4: Me the Philosophical Punter

‘Me the Philosophical Punter’ was a killjoy. He operated outside the spirit of the punt and took all the fun out of it. His approach was to use punting as a compensation. This meant he’d punt on the team he didn’t want to win – that’s right: the one he didn’t want to win. By doing this he argued he’d compensate his emotions if the team he favored lost. When he told other punters about this they would look at him the way dogs do when shown a card trick. He would go on to explain that it was about taking the highs and lows out of the equation – that he was trying to achieve an equilibrium. He would then philosophize that this way he’d always be a winner, in that if Footscray won he’d have an emotional win, and in the case that they lost, he’d have a financial one. He would then quote Socrates or Neitzsche and talk about the meaningless of existence. He’d then lose himself in his thoughts and tune out from all things gambling. He’d then imagine himself floating up to a parallel universe, one where Footscray won back to back premierships, where Test Cricket was the worlds premier sport, and where girls in bikinis fulfilled his every fantasy. And when I last checked in with him, he was still there.

5: Me the Wily Punter

‘Me the Wily Punter” was just a notch short of where I am now. He had a nose for a bargain and was always kept one eye on shadowy bookmakers. His best work was with the Pakistan cricket team. Whenever they were in impregnable positions, he’d throw everything he had on the opposition. It paid off time and again. As for the AFL, his high watermark was his Collingwood system. His instinct was that there was a lot of emotional punting on football games, and because Collingwood had the most fans, this might artificially affect their market value. Unfortunately, ‘Me the Scientific Punter’ eventually proved him wrong (and this is a fact!!) and now he’s back in the pack. All the same, the current me is still on good terms with him, and we speak often.

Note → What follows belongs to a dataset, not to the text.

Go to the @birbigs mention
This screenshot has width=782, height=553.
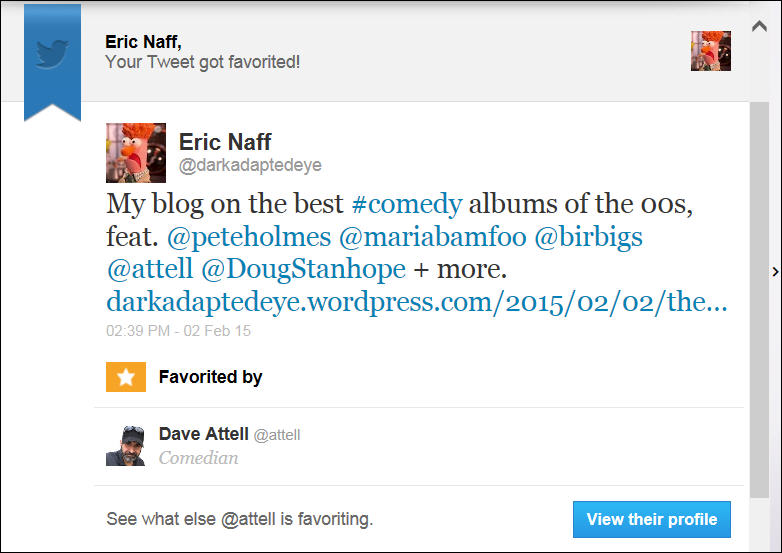[x=589, y=238]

And that now brings us up to date – that now brings us to ‘Me the Genius Punter!’

‘Me the Genius Punter’ keeps it simple. ‘Me the Genius Punter’ operates on a higher plain. ‘Me the Genius Punter’ has a 100%, guaranteed, fool proof system. And here it is:

Always, always bet against Richmond …. in a crunch game*!!!!!

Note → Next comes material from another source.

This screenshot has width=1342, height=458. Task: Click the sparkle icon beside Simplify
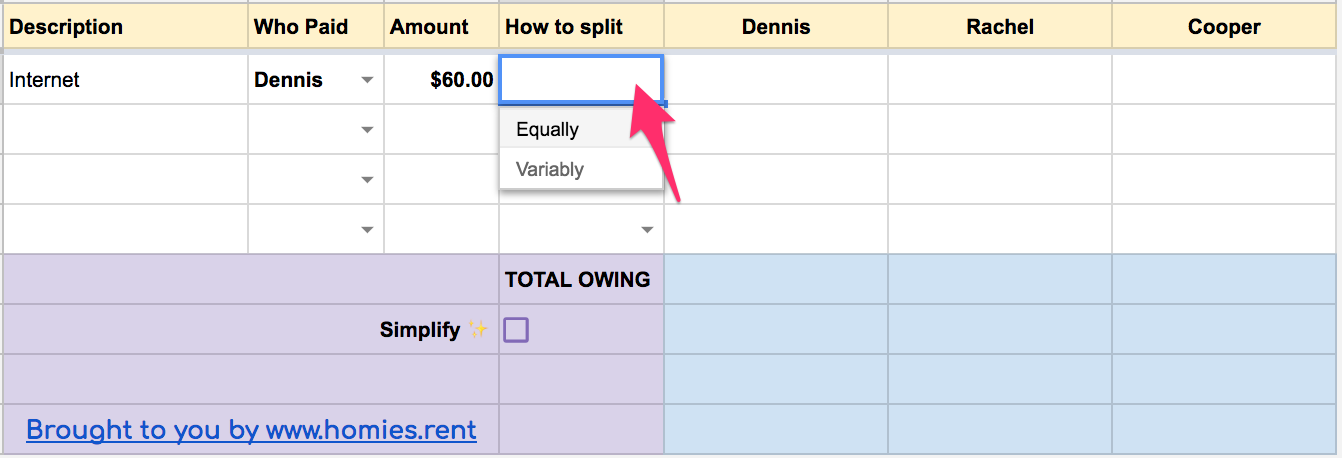pos(479,330)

It’s beautiful isn’t it? Enjoy your winnings!

(*Note: ‘Me the Genius Punter’ would be remiss not to recognize the infinitesimally small contribution his mate Mick made to this system. All the same, ‘Me the Genius Punter’ is only doing so after seeking a legal opinion on the matter.)


  1. Zitter, you make me laugh out loud.

  2. T-Bone, love it and as a Tigers man, agree entirely.

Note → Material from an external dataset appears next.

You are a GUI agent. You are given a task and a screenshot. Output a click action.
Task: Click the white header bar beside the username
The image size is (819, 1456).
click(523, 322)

    Other things to take into account:

    The greater the hype (and there’s a scientific correlation between the frequency of Caroline Wilson front page articles about the Tigers and us falling flat) the greater the reason to bet against us.

    Richmond always seemed to be playing a side the round after they had just sacked their coach, so bet against us

    However, when ‘mathmatically possible’ (which shoudl be the Latin motto of the RFC) at the run home to the finals finally becomes mathematically impossible, put heh farm on us to finish well in meaningless games


  3. Peter Zitterschlager says

    You know BT, I reckon there’s more money to made in those meaningless games than in the crunch ones? ‘Me the ???? Punter’ is back to eating nits out of his neighbours fur.